BACKGROUND OF THE INVENTION
The compound of Formula (I), chemically known as S-(-)-9-fluoro-8-(4-hydroxy piperidin-l-yl)-5-methyl-6, 7-dihydro-1-oxo-1H, 5H-benzo [i, j] quinolizine-2-carboxylic acid, belongs to a class of antibacterial agents generally known as flouroquinolones and is useful in treating a broad range of bacterial infections.
Formula (I) US Patent No. 7,164,023 discloses a crystalline S-(-)-9-fluoro-6,7-dihydro-8-(4-hydroxypiperidin-1 -yl)-5-methyl-1 -oxo-1H,- 5H-benzo[i,j]quinolizine-2-carboxylic acid L-arginine salt tetrahydrate and its preparation.
The present invention is directed to a substantially pure S-(-)-9-fluoro-6,7-dihydro-8-(4-hydroxypiperidin-l-yl)-5-methyl-l-oxo-lH,- 5H-benzo[i,j]quinolizine-2-carboxylic acid L-arginine salt tetrahydrate and a process for its preparation.
SUMMARY OF THE INVENTION
Accordingly, there is provided a substantially pure S-(-)-9-fluoro-6,7-dihydro-8-(4-hydroxypiperidin-1 -yl)-5-methyl-1 -oxo-1H,- 5H-benzo[i,j]quinolizine-2-carboxylic acid L-arginine salt tetrahydrate and a process for it’s preparation.
In one general aspect, there is provided S-(-)-9-fluoro-6,7-dihydro-8-(4-hydroxypiperidin-1 -yl)-5-methyl-1 -oxo-1 H,-5H-benzo[i,j]quinolizine-2-carboxylic acid L-arginine salt tetrahydrate having a purity of at least 99% w/w as determined by HPLC.
In another general aspect, there is provided S-(-)-9-fluoro-6,7-dihydro-8-(4-hydroxypiperidin-1 -yl)-5-methyl-1 -oxo-1 H,-5H-benzo[i,j]quinolizine-2-carboxylic acid L-arginine salt tetrahydrate having a purity of at least 99% w/w, further containing less than 0.15% w/w of 9-fluoro-8-hydroxy-5-methyl-6,7-dihydro-l-oxo-lH,5H-benzo [i,j] quinolizine -2-carboxylic acid, as determined by HPLC.

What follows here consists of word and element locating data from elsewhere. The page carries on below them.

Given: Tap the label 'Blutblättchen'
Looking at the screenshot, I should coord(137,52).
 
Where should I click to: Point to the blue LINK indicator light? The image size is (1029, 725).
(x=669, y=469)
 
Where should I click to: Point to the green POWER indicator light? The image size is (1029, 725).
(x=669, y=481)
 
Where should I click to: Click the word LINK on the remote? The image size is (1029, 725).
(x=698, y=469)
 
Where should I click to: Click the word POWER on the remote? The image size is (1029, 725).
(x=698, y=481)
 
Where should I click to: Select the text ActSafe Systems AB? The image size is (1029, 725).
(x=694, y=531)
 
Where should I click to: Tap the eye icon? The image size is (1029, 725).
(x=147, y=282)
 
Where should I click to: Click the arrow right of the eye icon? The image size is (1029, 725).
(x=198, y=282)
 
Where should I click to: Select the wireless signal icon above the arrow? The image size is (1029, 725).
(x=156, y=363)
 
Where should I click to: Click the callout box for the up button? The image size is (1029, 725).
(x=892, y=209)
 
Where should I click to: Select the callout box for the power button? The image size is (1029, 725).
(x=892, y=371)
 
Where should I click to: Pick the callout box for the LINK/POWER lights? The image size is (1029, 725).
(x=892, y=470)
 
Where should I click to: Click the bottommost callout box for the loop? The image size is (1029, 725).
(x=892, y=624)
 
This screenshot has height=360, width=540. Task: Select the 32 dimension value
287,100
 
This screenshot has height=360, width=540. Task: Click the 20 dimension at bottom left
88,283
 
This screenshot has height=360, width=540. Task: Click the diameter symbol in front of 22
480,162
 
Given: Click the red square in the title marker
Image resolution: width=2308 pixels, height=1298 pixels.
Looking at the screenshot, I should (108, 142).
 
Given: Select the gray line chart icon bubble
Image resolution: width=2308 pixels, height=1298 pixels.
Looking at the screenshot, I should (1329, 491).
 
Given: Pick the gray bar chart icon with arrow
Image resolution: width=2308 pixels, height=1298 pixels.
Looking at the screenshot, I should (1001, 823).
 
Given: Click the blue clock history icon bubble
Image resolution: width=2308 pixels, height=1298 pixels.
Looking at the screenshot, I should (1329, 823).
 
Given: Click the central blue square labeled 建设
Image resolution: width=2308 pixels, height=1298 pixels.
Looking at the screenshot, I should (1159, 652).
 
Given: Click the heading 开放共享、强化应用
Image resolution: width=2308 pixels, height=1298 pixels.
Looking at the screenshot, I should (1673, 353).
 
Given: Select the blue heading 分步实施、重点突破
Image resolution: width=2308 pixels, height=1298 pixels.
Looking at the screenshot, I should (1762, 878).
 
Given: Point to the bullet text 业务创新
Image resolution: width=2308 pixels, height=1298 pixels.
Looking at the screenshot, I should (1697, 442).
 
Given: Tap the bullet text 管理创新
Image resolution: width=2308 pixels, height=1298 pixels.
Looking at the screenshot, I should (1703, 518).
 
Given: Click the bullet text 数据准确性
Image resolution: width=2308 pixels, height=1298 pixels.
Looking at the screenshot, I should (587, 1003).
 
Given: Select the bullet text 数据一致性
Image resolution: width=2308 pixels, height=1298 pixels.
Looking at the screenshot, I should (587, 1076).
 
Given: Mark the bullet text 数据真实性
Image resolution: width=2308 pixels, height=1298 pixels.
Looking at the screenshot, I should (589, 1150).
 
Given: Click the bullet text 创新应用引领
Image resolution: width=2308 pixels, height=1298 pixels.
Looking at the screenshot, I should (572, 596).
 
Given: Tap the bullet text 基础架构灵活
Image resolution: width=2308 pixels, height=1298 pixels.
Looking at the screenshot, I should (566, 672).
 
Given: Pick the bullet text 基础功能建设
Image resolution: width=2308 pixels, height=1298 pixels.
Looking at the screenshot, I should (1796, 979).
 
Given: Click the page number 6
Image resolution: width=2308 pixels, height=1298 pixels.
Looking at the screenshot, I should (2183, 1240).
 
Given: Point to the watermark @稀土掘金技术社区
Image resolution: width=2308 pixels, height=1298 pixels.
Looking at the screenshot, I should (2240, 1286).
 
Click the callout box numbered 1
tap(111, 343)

In yet another general aspect, there is provided S-(-)-9-fluoro-6,7-dihydro-8-(4-hydroxypiperidin-1 -yl)-5-methyl-1 -oxo-1 H,-5H-benzo[i,j]quinolizine-2-carboxylic acid L-arginine salt tetrahydrate having a purity of at least 99% w/w, further containing less than 0.15% w/w of 8-fluoro-9-(4-hydroxy-piperidin-l-yl)-5-methyl-6,7-dihydro-1-oxo-lH,5H-benzo[i,j]quinolizine-2-carboxylic acid, as determined by HPLC.
In another general aspect, there is provided S-(-)-9-fluoro-6,7-dihydro-8-(4-hydroxypiperidin-1 -yl)-5-methyl-1 -oxo-1 H,-5H-benzo[i,j]quinolizine-2-carboxylic acid L-arginine salt tetrahydrate having a purity of at least 99% w/w, further containing less than 0.15% w/w of 8-(4-hydroxy-l-piperidinyl)-5-methyl-6,7-dihydro-l-oxo-lH, 5H-benzo[i,j]quinolizine-2-carboxylic acid, as determined by HPLC.
In another general aspect, there is provided S-(-)-9-fluoro-6,7-dihydro-8-(4-hydroxypiperidin-1 -yl)-5-methyl-1 -oxo-1 H,-5H-benzo[i,j]quinolizine-2-carboxylic acid L-arginine salt tetrahydrate having a purity of at least 99% w/w, further containing less than 0.15% w/w of 8,9-difluoro-5-methyl-6,7-dihydro-l-oxo-lH,5H-benzo[i,j] quinolizine-2-carboxylic acid, determined by HPLC.
In another general aspect, there is provided S-(-)-9-fluoro-6,7-dihydro-8-(4-hydroxypiperidin-1 -yl)-5-methyl-1 -oxo-1 H,-5H-benzo[i,j]quinolizine-2-carboxylic acid L-arginine salt tetrahydrate having a purity of at least 99% w/w, further containing less than 0.5% w/w of R-(+)-9-fluoro-8-(4-hy droxy-piperi din-l-yl)-5-methyl-6,7-dihydro-1-oxo-lH,5H-benzo[i,j]quinolizine-2-carboxylic acid, as determined by HPLC.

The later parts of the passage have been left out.